17 Nisan 2012 Salı

Harold Bloom – Etkilenme Endişesi


Harold Bloom – Etkilenme Endişesi
Bir Şiir Teorisi

Önsöz
Kirlenme Istırabı

“Uykumda bir kraldım, ama bir hiçim uyandığımda.” Shakespeare

87. Sone’deki bu “sapma” (swerwing) da “yanılgı” (misprision) da, ironik bir şekilde gözünde büyütmenin ya da haddinden fazla değer vermenin sonucu olarak “yanlış anlama”dan kaynaklanmaktadır. (s. 10)

Modern müziğin bütün melodileri ona aittir: Modern yaşamın kitabını da adabımuaşeret kitabını da o yazmıştır… (s. 13)
“O modern yaşamın kitabını yazmıştır” (Emerson) (s. 14)

…edebiyat duyarlılığına sahip herkes, etkilenme endişesinin selefle ilgili olmaktan çok hikâye, roman, oyun, şiir ya da denemelerde ve bunlar tarafından başarılan endişe olduğunu görecektir.

Etkilenme endişesi karmaşık bir güçlü yanlış okuma ediminden, benim “şiirsel yanılgı ya da yanlış okuma” adını verdiğim yaratıcı bir yorumdan doğar. (s. 20)

(Shakespeare) Marlowe’a duyduğu yaratıcı kıskançlık Venedik Taciri’nde ortadan kalkmıştır.
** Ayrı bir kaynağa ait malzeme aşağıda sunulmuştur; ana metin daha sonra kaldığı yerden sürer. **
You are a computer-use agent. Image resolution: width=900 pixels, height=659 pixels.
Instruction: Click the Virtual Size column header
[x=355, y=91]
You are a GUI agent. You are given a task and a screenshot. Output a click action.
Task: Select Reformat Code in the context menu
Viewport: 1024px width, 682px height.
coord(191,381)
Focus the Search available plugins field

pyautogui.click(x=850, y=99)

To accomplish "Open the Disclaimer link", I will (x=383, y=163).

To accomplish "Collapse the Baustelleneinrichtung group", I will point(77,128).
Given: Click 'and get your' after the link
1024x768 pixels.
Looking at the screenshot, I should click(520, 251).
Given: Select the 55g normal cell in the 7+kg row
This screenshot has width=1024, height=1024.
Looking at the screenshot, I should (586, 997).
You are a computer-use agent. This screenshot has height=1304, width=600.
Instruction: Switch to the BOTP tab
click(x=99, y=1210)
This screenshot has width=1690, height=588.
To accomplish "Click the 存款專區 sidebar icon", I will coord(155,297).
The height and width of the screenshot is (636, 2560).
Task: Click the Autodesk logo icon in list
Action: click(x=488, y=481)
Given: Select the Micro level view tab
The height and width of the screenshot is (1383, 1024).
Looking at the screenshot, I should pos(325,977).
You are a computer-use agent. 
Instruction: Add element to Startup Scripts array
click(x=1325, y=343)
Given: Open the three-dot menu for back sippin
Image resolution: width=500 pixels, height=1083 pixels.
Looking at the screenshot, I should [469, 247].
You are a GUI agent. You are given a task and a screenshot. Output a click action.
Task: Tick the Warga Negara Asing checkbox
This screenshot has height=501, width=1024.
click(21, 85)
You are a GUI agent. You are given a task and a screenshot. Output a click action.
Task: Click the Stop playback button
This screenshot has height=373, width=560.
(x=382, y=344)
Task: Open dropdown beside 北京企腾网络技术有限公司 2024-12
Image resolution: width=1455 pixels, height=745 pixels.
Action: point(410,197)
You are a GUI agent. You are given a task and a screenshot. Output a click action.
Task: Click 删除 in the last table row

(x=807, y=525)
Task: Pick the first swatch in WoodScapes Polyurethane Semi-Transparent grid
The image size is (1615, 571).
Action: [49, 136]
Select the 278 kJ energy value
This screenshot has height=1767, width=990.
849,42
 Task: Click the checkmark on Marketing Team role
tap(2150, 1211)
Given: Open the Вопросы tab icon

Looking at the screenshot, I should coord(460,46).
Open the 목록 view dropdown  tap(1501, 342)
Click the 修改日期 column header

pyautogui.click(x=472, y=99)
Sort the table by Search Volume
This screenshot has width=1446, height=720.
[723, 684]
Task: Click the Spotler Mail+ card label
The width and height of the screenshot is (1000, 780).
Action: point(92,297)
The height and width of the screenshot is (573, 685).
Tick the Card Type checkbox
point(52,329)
Barabas Marlowe’dur, ama Shylock bugün dört yüz yıldır Yahudidir ve hâlâ bir incitme gücüne sahiptir. (s. 39)

Etkilenme Endişesi
Mukaddime

…tutku o [Havva] olmadan da devam etti ve sınırın ötesine geçti.
[Adem] bazen konuşabilecekmiş gibi oluyordu, ama sessizlik devam etti.
“Kuvvetsiz ve dişi meyve” idi demek istediği.
Valentinus, Hakikat İncili
Giriş: Öncelik Üzerine Bir Tefekkür ve Bir Özet

…Bu teorinin amacı düzelticidir: Bir şairin başka bir şairin doğmasına nasıl yardım ettiğine dair idealize edilmiş açıklamalarımızı ortadan kaldırmaktır.
…şiir tarihinin şiirsel etkilenmeden ayrı tutulamayacağı bir önkabul olarak alınmıştır, zira güçlü şairler bu tarihi kandilerine hayali bir uzam açmak için, başka bir şairi yanlış okuyarak yaratırlar. (s. 47)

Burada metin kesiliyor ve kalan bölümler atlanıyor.